Excerpted data:
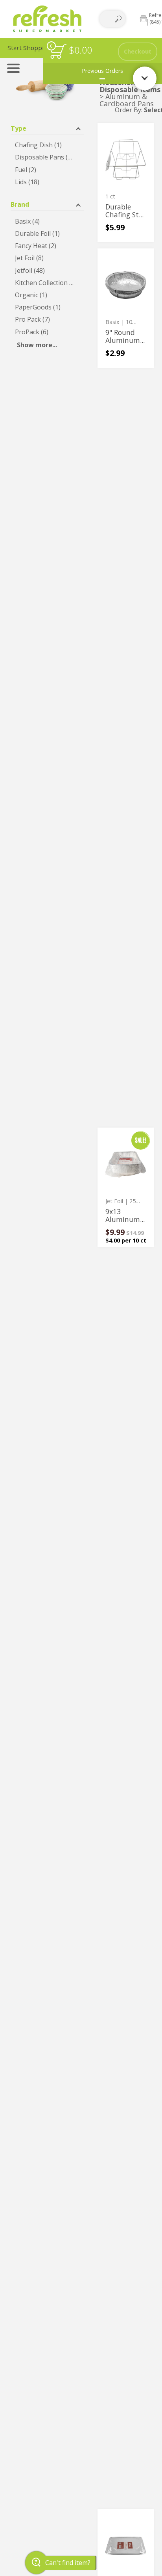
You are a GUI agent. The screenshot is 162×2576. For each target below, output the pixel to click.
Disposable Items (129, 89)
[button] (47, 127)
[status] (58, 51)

...

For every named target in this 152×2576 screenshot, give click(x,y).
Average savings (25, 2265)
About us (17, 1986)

Work instructions:
In how many lines of the records does the word "target" appear? Reply with the number only.

Completed exercise:
2